Gleefully crushing ants in the manner of a child menace isn’t exactly a good look for any self-respecting adult. But doing so in the name of science is another matter—and it’s revealed some fascinating olfactory intel.
When you squash a trap-jaw ant (genus Odontomachus), it releases a pheromone from its head that warns other ants of the nearby threat. To us, the pheromone smells like chocolate. “I've done it only once to see if it was true but normally try to avoid it,” Clint Penick, a Kennesaw State University assistant professor of ecology, evolution, and organismal biology, told Live Science.
It wasn’t Penick’s only foray into the world of ant aroma.

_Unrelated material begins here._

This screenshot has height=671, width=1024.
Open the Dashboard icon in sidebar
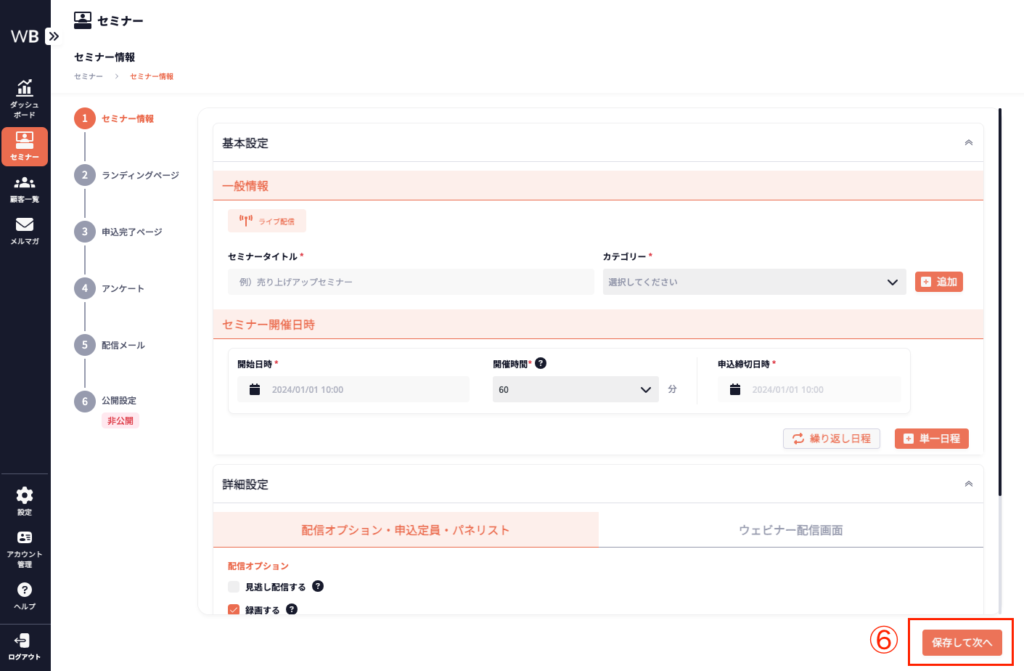pyautogui.click(x=25, y=90)
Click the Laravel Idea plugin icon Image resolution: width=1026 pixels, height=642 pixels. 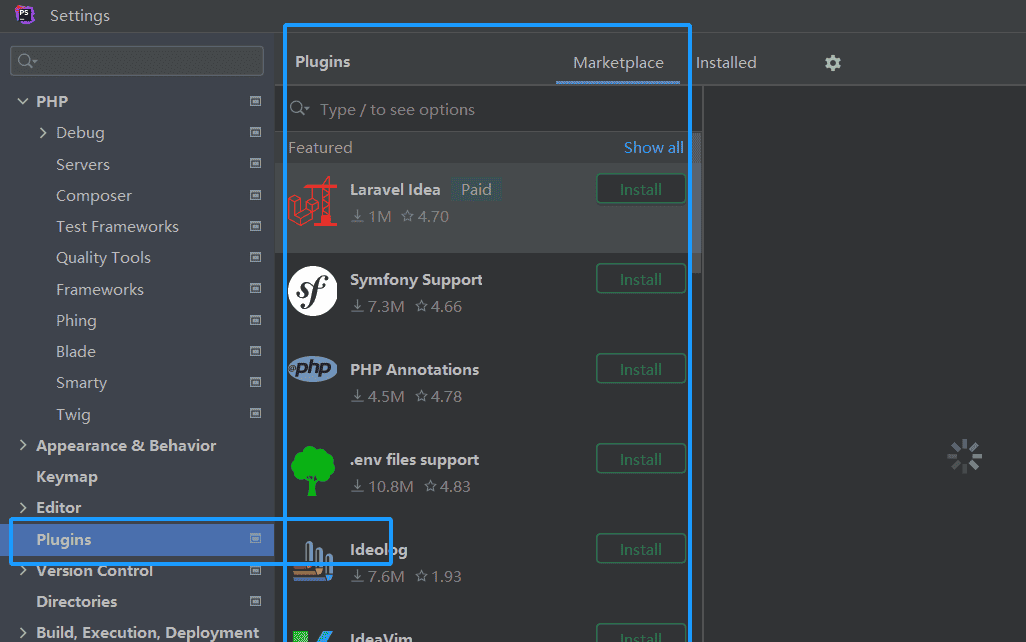312,201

In 2015, he and a colleague, Adrian A. Smith, published a study in American Entomologist that helped answer an age-old question among insect sniffers: What do odorous house ants (Tapinoma sessile) actually smell like?
They began their research by compiling a list of the most common responses on the internet: rotten coconut, rancid butter, and blue cheese. They then asked 143 attendees of North Carolina’s 2013 BugFest to each squash a house ant and choose which of those three options best matched its odor. They could also write in their own response, and “cleaning spray” proved most popular there (though one young girl reported that the dead creature smelled like her doctor).

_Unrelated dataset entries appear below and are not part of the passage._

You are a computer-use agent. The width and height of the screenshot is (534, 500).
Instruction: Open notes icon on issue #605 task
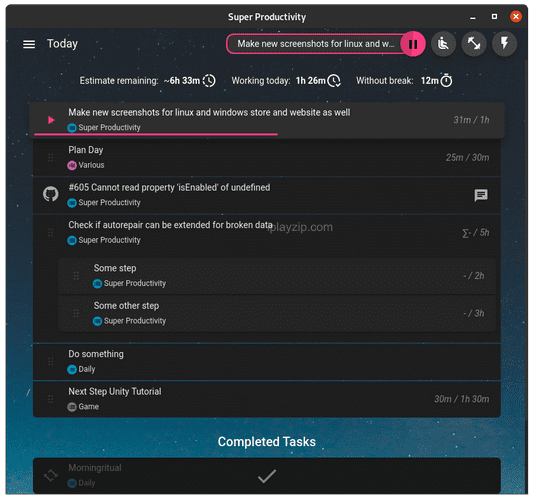481,195
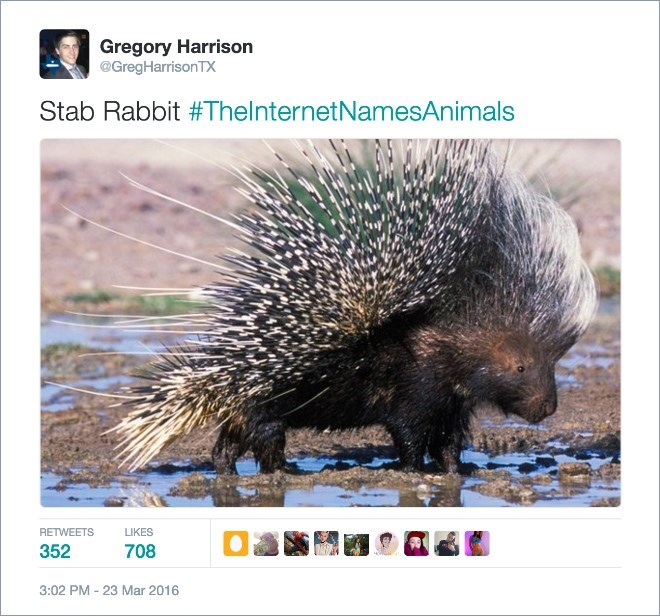Open the man in white suit avatar

click(326, 544)
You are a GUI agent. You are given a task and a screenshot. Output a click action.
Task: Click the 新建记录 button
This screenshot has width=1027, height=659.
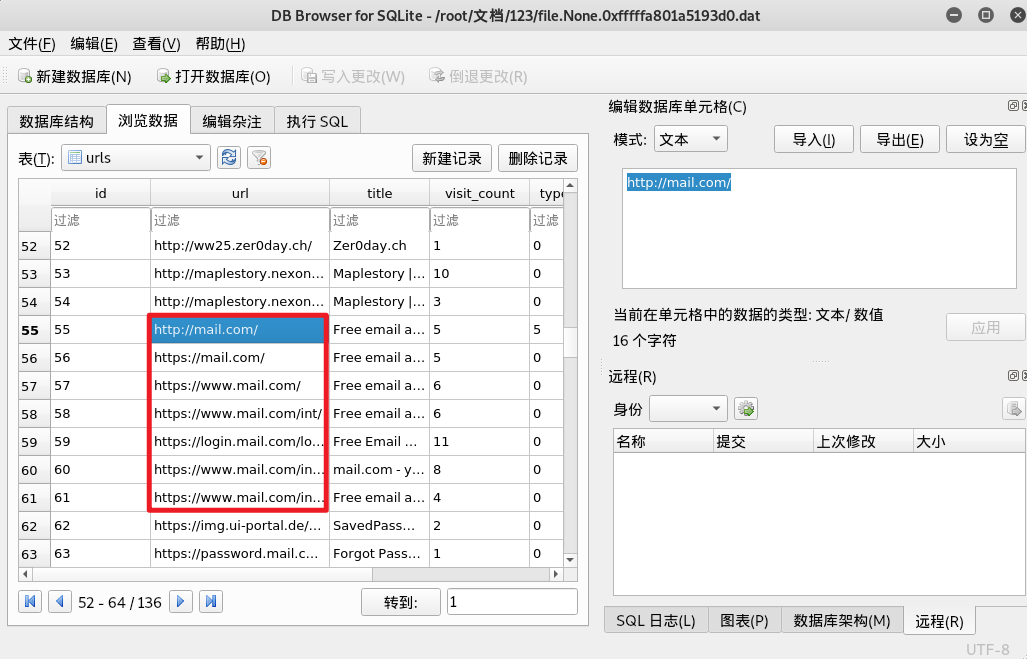pyautogui.click(x=451, y=158)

While rotten coconut was cited most often online, blue cheese came out on top in the in-person survey. Penick and Smith then analyzed the chemical compounds responsible for the scents of the two substances—plus fresh coconut—and compared them to those of house ants. The rotten coconut, blue cheese, and odorous house ants all contained methyl ketones. The fresh coconut didn’t, leading the researchers to conclude that “it is not the ‘coconut’ in rotten coconut that smells like the odorous house ant, but the ‘rotten.’”
Other types of ants have unique odors, too, which can help them deter predators. Yellow ants give off a lemony citronella scent; and carpenter ants and wood ants emit formic acid, which smells like vinegar.